PENDEKATAN EXPERTISE DALAM BANTUAN TEKNIS DI DAERAH
oleh : Erry Otomo, Ph.D.
Pemerintah pusat, provinsi, kabupaten/kota, para pengambil kebijakan di daerah dan para pendidik selama ini telah berusaha untuk meningkatkan kualitas pendidikan pada setiap satuan pendidikan untuk menghasilkan lulusan (school leavers) seperti diamanatkan dalam UUD 1945, yaitu manusia Indonesia seutuhnya yang cerdas, terampil, dan berahlak mulia. Euphoria desentralisasi pendidikan di Indonesia sejak tahun 2000 masih belum menunjukkan hasil optimal, seperti yang dijelaskan dalam studi otonomi sekolah di Indonesia bahwa “… teachers and administrators are currently enjoying a degree of autonomy previously denied them, but the impact of the school reform has yet to produce any meaningful changes in terms of the quality of education” (Bjork, 2001; Yeom, Acedo, & Utomo, 2002).
Usaha perbaikan kualitas pendidikan ini terwujud sejak dikeluarkannya Surat Edaran Mendiknas No. 33/MPN/SE/2007 tertanggal 13 Pebruari 2007 tentang pembentukan Tim Pengembangan Kurikulum (TPK) yang ditujukan pada semua unit utama di lingkungan Depdiknas, semua gubernur, dan semua Bupati/Walikota bahwa semua sekolah diharapkan paling lambat pada tahun ajaran 2009-10 harus sudah menetapkan dan menerapkan Kurikulum Tingkat Satuan Pendidikan (KTSP) yang merupakan perwujudan pelaksanaan Permendiknas (No. 24/2006 tentang pelaksanaan Permendiknas No.22/2006 tentang Standar Isi satuan pendidikan dasar dan menengah dan Permendiknas No.23/2006 tentang Standar Kemampuan Lulusan). Pembentukan tim sosialisasi KTSP yang dilakukan baik di tingkat pusat, provinsi maupun kabupaten/kota tidak semata-mata karena keterbatasan Pusat Kurikulum dalam memberikan bantuan profesional melalui pendampingan (mentoring) kepada guru di seluruh provinsi pada ± 461 kab/kota, namun pembentukan didasarkan pada pentingnya pembentukan “build –in curriculum mechanism” melalui membuat task force di daerah sebagai Think-tank pada setiap level dimulai dari tingkat sekolah, kab/kota, provinsi sampai pada tingkat pusat. Pembentukan Tim Sosialiasi KTSP yang selanjutnya menjadi Tim Pengembang Kurikulum bertugas tidak saja mensosialisasikan Permendiknas No. 22 & 23/2006 kepada sekolah-sekolah lainnya, namun juga melakukan pendampingan kepada guru di satuan pendidikan, melakukan supervisi klinis, dan pemantauan serta penilaian pelaksanaan kurikulum di sekolah untuk perbaikan di masa mendatang.

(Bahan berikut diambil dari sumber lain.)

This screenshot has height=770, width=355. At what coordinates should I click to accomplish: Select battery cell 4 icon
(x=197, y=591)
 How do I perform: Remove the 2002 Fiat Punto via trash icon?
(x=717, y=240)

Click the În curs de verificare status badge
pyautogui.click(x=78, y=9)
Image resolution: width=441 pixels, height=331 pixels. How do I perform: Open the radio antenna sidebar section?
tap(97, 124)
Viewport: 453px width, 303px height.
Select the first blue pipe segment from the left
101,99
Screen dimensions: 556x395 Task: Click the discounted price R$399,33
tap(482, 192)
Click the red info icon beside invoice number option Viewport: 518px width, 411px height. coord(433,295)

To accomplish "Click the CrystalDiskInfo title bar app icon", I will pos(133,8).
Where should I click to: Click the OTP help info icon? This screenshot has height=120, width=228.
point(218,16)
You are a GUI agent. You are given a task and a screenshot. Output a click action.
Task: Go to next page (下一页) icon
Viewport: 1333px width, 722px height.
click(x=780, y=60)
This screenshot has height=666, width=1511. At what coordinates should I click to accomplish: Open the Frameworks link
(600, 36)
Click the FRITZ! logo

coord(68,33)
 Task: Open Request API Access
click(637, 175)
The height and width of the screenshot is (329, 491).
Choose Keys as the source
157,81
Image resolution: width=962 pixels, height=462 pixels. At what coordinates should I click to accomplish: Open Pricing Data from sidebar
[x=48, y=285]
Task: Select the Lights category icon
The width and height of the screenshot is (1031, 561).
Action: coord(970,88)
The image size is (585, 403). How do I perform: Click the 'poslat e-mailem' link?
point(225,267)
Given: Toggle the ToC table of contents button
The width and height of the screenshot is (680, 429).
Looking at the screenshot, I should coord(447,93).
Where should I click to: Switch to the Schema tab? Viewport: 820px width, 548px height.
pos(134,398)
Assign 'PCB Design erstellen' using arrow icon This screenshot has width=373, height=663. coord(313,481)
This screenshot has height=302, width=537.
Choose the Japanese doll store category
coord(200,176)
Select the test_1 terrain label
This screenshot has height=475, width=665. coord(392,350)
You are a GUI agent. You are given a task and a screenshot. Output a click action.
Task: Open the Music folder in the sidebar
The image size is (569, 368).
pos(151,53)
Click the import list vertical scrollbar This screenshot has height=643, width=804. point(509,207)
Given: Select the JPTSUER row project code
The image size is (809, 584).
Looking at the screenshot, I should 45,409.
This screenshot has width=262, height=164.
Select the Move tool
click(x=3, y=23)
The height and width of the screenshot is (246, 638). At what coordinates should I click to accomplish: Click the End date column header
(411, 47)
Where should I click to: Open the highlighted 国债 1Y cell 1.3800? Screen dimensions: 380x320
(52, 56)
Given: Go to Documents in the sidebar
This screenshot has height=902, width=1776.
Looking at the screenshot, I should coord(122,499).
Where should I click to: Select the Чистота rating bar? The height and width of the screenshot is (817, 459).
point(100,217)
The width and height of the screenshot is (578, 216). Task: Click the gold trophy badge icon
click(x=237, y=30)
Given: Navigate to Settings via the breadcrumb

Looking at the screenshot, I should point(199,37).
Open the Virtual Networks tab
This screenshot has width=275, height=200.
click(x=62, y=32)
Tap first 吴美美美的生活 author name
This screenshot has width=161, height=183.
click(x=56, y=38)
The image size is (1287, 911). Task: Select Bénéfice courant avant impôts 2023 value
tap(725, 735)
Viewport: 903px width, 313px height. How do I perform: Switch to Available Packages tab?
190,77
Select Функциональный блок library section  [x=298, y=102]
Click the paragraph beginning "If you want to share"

Kajian topik ini secara umum memberikan wawasan bahwa pembaharuan drastis yang menuntut sekolah melakukan pengembangan kurikulum tidak semata-mata yang menurut Fullan (1993, 1999) melakukan ”restructuring” tetapi yang lebih penting ialah ”reculturing” terhadap perubahan ”beliefs & habits” guru (Fullan, 2001). Secara khusus yaitu menyajikan pendekatan profesional (professional approach) terhadap kemampuan expertise guru/pengawas dan unsur lainnya yang terlibat dalam TPK. Professional development perlu mempertimbangkan penguasaan materi pelajaran bagi guru terutama dalam pengembangan perangkat kurikulum, karena kurikulum secara hakikatnya disusun secara sistematis, hirarkis berdasarkan falsafah keilmuaan masing-masing bidang kajian. Standar nasional isi yang minimal harus dicapai peserta didik dari Sabang--Merauke merupakan standar “excellence, accountability” yang tentunya harus dipenuhi oleh sekolah. Tuntutan standar isi yang harus dikuasai oleh peserta didik ini menurut Apple (2001) sebagai “official knowledge” (Apple, 2001. Educating the “Right’ Way). Selanjutnya, bagaimana kita dapat meningkatkan bantuan profesional ini melalui pendekatan expertise ini?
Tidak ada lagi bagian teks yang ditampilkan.